Long Meng and I waved to the kids as they settled in for a rest mid-route. Then she turned to me. “What do you want to see on-planet? Have you made a wish list yet?”
“I’ve been to Venus. It’s not that special.”
She laughed, a great, good-natured, wide-mouthed guffaw. “Nothing can compare to Luna, can it, Jules?”
“Don’t say that word.”
“Luna? Okay. What’s better than Venus? Earth?”
“Earth doesn’t smell right.”
“The Sol belt?”
“Never been there.”
“What then?”
“This is nice.” I waved at the groves of trees surrounding the cliff. Overhead, the plasma core that formed the backbone of our hab was just shifting its visible spectrum into twilight. Mellow light filtered through the leaves. Teenage laug
hter echoed off the cliff, and in the distance, the steady droning wail of a fussy newborn.
I pulled up the surrounding camera feeds and located the newborn. A tired-looking cuddler carried the baby in an over-shoulder sling, patting its bottom rhythmically as they strolled down a sunflower-lined path. I pinged the baby’s biom. Three weeks old. Chronic gas and reflux unresponsive to every intervention strategy.
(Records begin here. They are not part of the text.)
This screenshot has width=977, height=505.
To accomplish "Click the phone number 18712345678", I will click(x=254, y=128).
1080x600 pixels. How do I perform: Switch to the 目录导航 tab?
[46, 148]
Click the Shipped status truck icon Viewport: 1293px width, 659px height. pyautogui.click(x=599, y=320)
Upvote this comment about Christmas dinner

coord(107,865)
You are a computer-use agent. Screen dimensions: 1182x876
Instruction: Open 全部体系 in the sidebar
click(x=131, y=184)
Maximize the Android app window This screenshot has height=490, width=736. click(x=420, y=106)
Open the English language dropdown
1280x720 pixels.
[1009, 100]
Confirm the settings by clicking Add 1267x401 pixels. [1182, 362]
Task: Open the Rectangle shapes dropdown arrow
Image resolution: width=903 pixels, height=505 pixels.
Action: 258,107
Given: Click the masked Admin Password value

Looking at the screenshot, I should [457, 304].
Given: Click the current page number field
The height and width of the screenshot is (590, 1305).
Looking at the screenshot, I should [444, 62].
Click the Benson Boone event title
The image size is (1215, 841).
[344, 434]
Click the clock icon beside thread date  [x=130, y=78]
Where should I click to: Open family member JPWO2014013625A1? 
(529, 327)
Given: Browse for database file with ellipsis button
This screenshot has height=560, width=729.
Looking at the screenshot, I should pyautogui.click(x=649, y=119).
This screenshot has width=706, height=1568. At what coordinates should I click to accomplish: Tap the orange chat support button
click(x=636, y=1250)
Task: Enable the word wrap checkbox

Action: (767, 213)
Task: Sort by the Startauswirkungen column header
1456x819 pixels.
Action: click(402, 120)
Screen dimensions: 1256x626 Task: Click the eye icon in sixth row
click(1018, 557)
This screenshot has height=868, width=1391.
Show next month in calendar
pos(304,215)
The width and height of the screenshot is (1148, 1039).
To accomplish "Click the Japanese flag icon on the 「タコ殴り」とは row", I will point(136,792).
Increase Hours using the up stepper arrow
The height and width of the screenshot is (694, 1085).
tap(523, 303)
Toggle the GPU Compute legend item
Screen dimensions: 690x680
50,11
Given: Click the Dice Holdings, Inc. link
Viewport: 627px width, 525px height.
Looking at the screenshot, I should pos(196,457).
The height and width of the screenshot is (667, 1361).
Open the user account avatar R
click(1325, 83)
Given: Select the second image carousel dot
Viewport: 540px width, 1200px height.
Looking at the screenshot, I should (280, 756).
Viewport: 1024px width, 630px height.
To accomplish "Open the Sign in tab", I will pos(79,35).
Nothing to do but wait for the child to grow out of it.
The kids summited, waved to us, then began rappelling back down. Long Meng and I met them at the base.
“Em, how’s your finger?” Long Meng asked.
“Good.” Émeraude bounced off the last ledge and slipped to the ground, wave of pink hair flapping. “Better than good.”
“Let’s see, then.”
Émeraude unclipped and offered the doctor their hand. They were a kid with only two modes: all-out or flatline. A few months back, they’d injured themselves cranking on a crimp, completely bowstringing the flexor tendon.
Long Meng launched into an explanation of annular pulley repair strategies and recovery times. I tried to listen but I was tired. My hips ached, my back ached, my limbs rotated on joints gritty with age. In truth, I didn’t want to go to Venus. The kids had won their bid, and with them off-hab, staying home would have been a good rest. But Long Meng’s friendship was important, and making her happy was worth a little effort.
Long Meng and I accompanied the Jewel Box down Venus’s umbilical, through the high sulphuric acid clouds to the elevator’s base deep in the planet’s mantle. When we entered the busy central transit hub, with its domed ceiling and slick, speedy slideways, the kids began making faces.
“This place stinks,” said Diamante.
“Yeah, smells like piss,” said Rubis.
Tré looked worried. “Do they have diseases here or something?”
Opale slapped her hand over her mouth. “I’m going to be sick. Is it the smell or the gravity?”
A quick glance at Opale’s biom showed she was perfectly fine. All six kids were. Time for a classic crèche manager-style social intervention.